Autism Spectrum Disorder (ASD) cases can be clustered into two types based upon the risk factor genes involved. This division coincides with a distinctions between severe symptoms and less severe symptoms. The two clusters appear to have distinct causes. Basically, it appears that there are two different conditions that happen to have symptoms that resemble each other.
Knowing what causes a particular individual's ASD could be critical in figuring out what kind of therapies or symptom management strategies are likely to work best for a particular individual.

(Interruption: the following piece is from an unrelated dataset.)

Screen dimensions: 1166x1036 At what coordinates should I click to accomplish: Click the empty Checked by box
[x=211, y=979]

Autism Spectrum Disorder (ASD) is a complex neurodevelopmental disease primarily characterized by deficits in verbal communication, impaired social interaction and repetitive behaviors. It exemplifies profound clinical heterogeneity, which poses challenges in diagnosis and treatment. Genetic studies have pointed to hundreds of presumptive causative or susceptibility genes in ASD, making it difficult to find common underlying pathogenic mechanisms and suggesting that multiple different genetic etiologies for ASDs influence a continuum of traits.

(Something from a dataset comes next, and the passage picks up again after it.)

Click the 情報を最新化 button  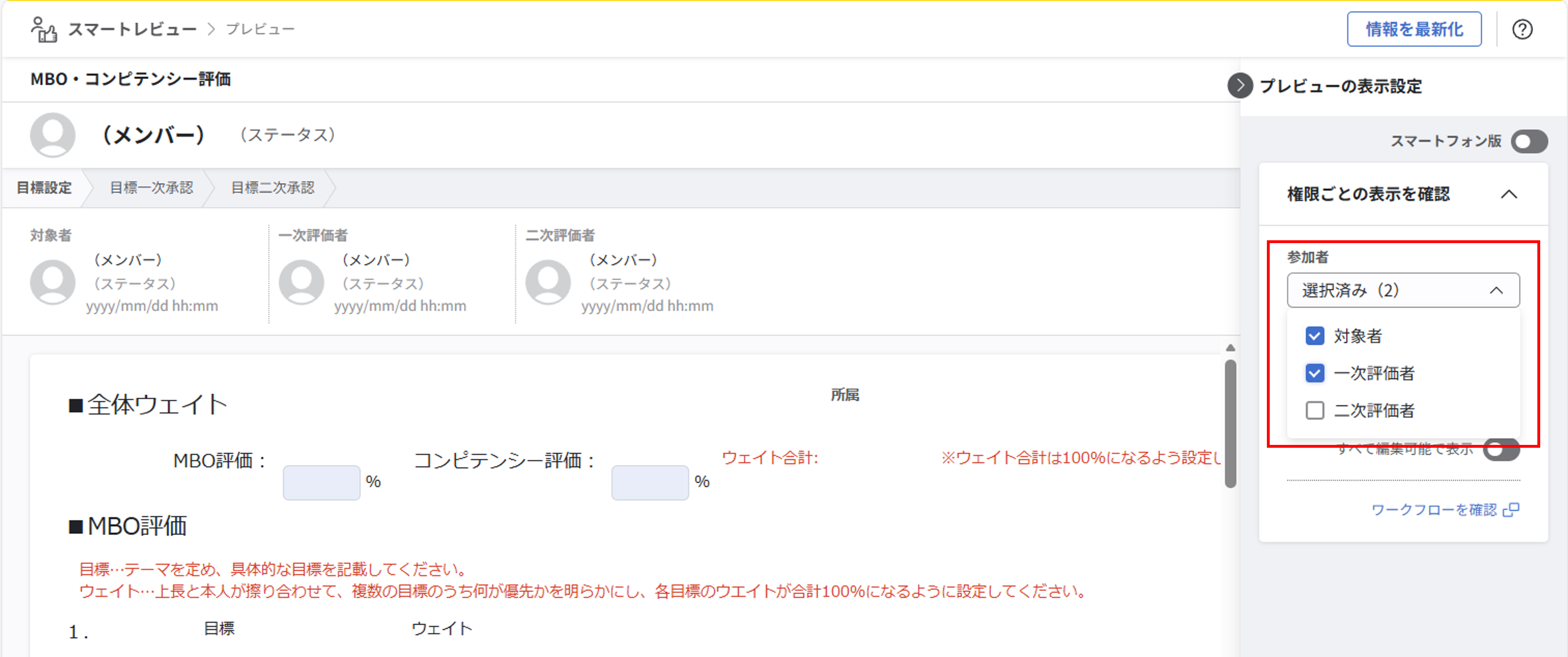1414,29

Deep phenotyping analysis allowed for re-categorization of genetic variants. Our previous analysis suggested the existence of two significant subgroups within the existing ASD classification. To investigate this hypothesis in greater detail we have performed in-depth analysis using phenotypic and genetic data from Autism Genetic Resource Exchange (AGRE) and Autism Genome Project (AGP). Our initial findings on both phenotypic and genetic data (1,262 cases and 2,521 controls using familial transmission disequilibrium test) suggest existence of two groups that range in severity. Findings were replicated in a validation dataset. Genetic risk scores (GRS) were used to sum up the total effect of several single-nucleotide polymorphisms characteristic of the two clusters. The high discriminatory ability of the genetic risk score to define cluster 1 from cluster 2 case group at different combinations of sensitivity and specificity was assessed and clearly demonstrates strong signal with AUC being 0.74. There is a significant signal differentiating the 2 clusters relying on non-genetic risk factors and even greater signal when using both non-genetic risk factors and GRS. The detection and validation of the two groups allowed us focus on convergence of findings at the pathway level. ASD heterogeneity was leveraged via large scale pathway analysis within those two categories, which led to identification of a driver gene set across significant pathways. The significant pathways in cluster 1 (severe, affected = 300) include autoimmune disease, vitamin B6 metabolism, whereas in cluster 2 (non-severe, affected = 921) included oxytocin signaling pathway, WNT signaling pathway and glutamatergic synapses (all at P < 0.001). We envision that systematic study of all genomic pathways obtained given a set of redefined categories will yield profound findings for ASD even in the absence of strong individual variant information.S. Smieszek and J.L. Haines., "Autism redefined: Genomic pathway approach to autism spectrum disorder." ASHG Conference Presentation 33 (October 2016).